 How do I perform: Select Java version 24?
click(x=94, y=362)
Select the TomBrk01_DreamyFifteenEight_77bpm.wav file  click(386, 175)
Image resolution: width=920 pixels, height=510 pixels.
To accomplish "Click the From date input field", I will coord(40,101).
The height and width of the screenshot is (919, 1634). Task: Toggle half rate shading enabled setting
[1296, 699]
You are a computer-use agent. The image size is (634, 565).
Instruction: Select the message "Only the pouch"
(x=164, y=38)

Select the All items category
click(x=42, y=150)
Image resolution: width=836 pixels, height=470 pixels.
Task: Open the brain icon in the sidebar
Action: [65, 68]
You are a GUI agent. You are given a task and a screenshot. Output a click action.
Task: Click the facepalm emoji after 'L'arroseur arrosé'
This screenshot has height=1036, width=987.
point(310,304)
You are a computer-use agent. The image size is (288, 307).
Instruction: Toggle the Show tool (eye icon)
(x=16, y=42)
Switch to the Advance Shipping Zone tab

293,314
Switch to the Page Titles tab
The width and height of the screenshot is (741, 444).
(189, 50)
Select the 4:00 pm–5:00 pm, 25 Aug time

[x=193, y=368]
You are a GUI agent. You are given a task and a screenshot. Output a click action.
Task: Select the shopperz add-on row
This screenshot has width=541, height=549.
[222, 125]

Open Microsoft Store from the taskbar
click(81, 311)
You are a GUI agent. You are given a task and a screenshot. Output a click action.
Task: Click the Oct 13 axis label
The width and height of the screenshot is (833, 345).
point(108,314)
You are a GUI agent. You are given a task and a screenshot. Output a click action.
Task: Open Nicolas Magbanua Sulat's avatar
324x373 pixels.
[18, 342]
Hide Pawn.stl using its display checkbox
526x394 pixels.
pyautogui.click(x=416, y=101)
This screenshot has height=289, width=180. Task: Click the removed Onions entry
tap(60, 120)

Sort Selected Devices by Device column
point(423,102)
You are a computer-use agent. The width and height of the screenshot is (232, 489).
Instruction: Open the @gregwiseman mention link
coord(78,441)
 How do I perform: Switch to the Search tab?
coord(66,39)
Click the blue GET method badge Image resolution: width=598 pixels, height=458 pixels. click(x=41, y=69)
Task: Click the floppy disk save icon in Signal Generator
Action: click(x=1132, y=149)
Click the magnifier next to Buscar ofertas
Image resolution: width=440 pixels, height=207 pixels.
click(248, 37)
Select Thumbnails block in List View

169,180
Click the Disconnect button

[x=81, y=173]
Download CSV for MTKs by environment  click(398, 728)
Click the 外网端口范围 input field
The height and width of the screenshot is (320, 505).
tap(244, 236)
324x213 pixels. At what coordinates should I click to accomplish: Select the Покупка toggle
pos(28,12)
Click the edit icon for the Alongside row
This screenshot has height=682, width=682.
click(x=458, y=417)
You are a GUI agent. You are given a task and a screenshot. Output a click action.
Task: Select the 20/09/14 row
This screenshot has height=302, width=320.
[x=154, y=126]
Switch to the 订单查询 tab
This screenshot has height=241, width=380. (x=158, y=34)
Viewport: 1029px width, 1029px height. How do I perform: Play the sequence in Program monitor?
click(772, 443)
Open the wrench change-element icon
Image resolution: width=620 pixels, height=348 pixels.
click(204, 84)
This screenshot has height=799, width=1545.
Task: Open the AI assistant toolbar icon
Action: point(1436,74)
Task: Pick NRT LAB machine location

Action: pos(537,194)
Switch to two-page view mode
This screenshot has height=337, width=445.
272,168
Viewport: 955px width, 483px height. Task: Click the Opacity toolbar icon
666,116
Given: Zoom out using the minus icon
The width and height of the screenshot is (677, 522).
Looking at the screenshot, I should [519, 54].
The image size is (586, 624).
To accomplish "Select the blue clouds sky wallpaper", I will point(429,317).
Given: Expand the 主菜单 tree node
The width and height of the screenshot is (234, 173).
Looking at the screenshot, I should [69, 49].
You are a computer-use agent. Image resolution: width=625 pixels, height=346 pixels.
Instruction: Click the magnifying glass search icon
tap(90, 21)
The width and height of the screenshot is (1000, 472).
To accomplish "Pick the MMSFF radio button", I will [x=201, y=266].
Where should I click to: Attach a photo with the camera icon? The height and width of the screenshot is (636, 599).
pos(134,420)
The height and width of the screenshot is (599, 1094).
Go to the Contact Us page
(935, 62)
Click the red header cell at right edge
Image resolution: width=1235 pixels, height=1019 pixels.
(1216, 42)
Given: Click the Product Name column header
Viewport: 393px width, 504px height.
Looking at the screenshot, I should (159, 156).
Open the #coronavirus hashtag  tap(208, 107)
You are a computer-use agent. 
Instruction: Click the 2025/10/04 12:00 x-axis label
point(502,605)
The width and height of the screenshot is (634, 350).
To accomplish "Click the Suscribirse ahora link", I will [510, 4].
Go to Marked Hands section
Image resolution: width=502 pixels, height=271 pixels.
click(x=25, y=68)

**Work instruction:**
In the listing above, find the line with "The height and width of the screenshot is (919, 1634)." and the line with "Switch to the Page Titles tab". Output those two lines and every line between them, exactly as written.

**Expected answer:**
The height and width of the screenshot is (919, 1634). Task: Toggle half rate shading enabled setting
[1296, 699]
You are a computer-use agent. The image size is (634, 565).
Instruction: Select the message "Only the pouch"
(x=164, y=38)

Select the All items category
click(x=42, y=150)
Image resolution: width=836 pixels, height=470 pixels.
Task: Open the brain icon in the sidebar
Action: [65, 68]
You are a GUI agent. You are given a task and a screenshot. Output a click action.
Task: Click the facepalm emoji after 'L'arroseur arrosé'
This screenshot has height=1036, width=987.
point(310,304)
You are a computer-use agent. The image size is (288, 307).
Instruction: Toggle the Show tool (eye icon)
(x=16, y=42)
Switch to the Advance Shipping Zone tab

293,314
Switch to the Page Titles tab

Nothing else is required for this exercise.